Au second acte, Sigurd, Gunther et Hagen, un de leurs compagnons, arrivent dans une forêt où les prêtres d’Odin célèbrent leurs mystères. Ils apprennent d’eux les périls, et surtout la condition suprême de leur entreprise : pour conquérir la vierge guerrière, il faut un guerrier vierge. Sigurd seul est ce guerrier ; seul il peut marcher vers le palais de feu. Il y marchera donc, mais pour Gunther, car le breuvage a fait naître en son âme l’amour que souhaitait Hilda. Cependant, les dieux ordonnent que Brunehild aimera son sauveur. Pour détourner de lui cet amour que maintenant il dédaigne, Sigurd abuse la Walkyrie ; il abaisse la visière de son casque et, sans lui montrer ses traits, conduit Brunehild aux bras de Gunther ; Hilda sera le prix de sa valeur et de sa loyauté.

● Données relevées
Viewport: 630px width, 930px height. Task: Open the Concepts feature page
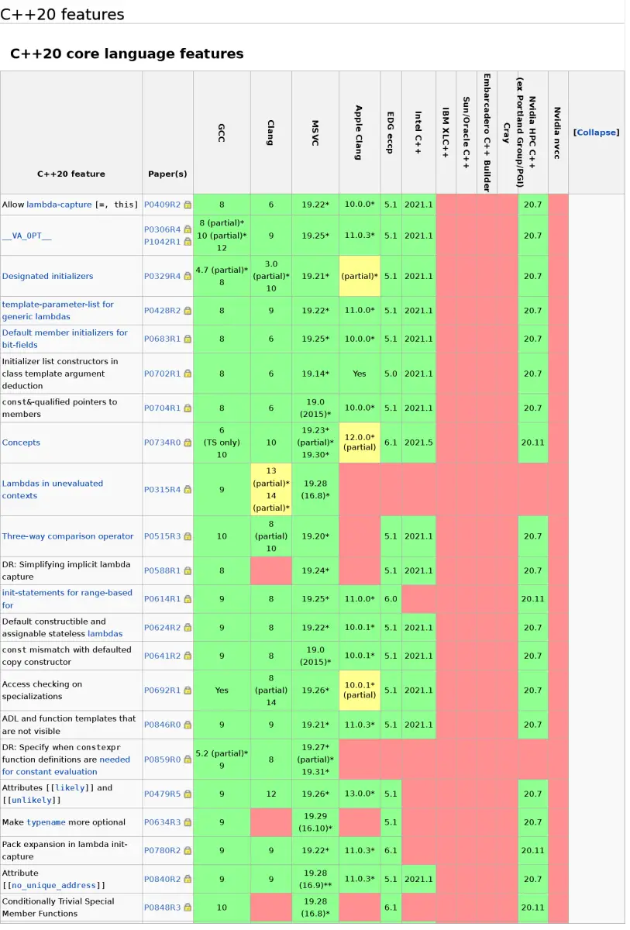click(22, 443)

...

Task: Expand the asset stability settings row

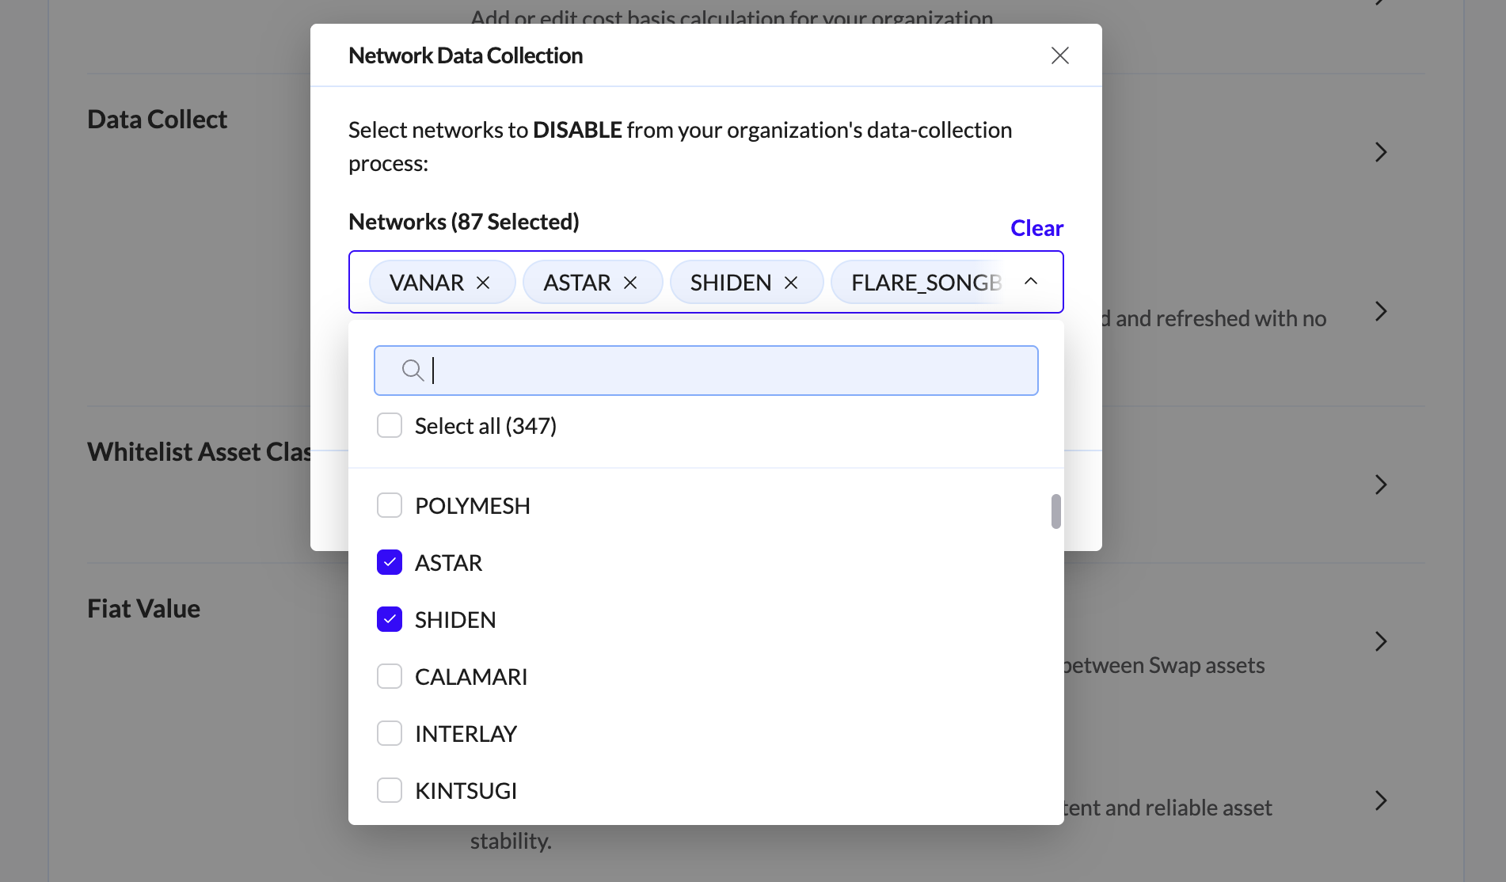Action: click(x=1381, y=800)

● Consignes
1. D'après le texte sur Sigurd et Brunehild, que faut-il pour conquérir la vierge guerrière ?
2. Écrivez la suite du texte sur Sigurd et Brunehild, en partant de sa dernière phrase.

● Réponses
1. Il faut un guerrier vierge.

2.
Cet échange de services ne laisse pas d’être singulier. Il y a quelque bizarrerie dans ce double marché d’amour. De plus, pourquoi Sigurd, qui n’aime plus que Hilda, tient-il toujours autant à la conquête de Brunehild ? On ne comprend guère cet héroïsme platonique et cet empressement de Sigurd à faire bénéficier un ami récent encore du privilège de sa rare vertu. Tout cela est un peu étrange, un peu mystique ou mythique.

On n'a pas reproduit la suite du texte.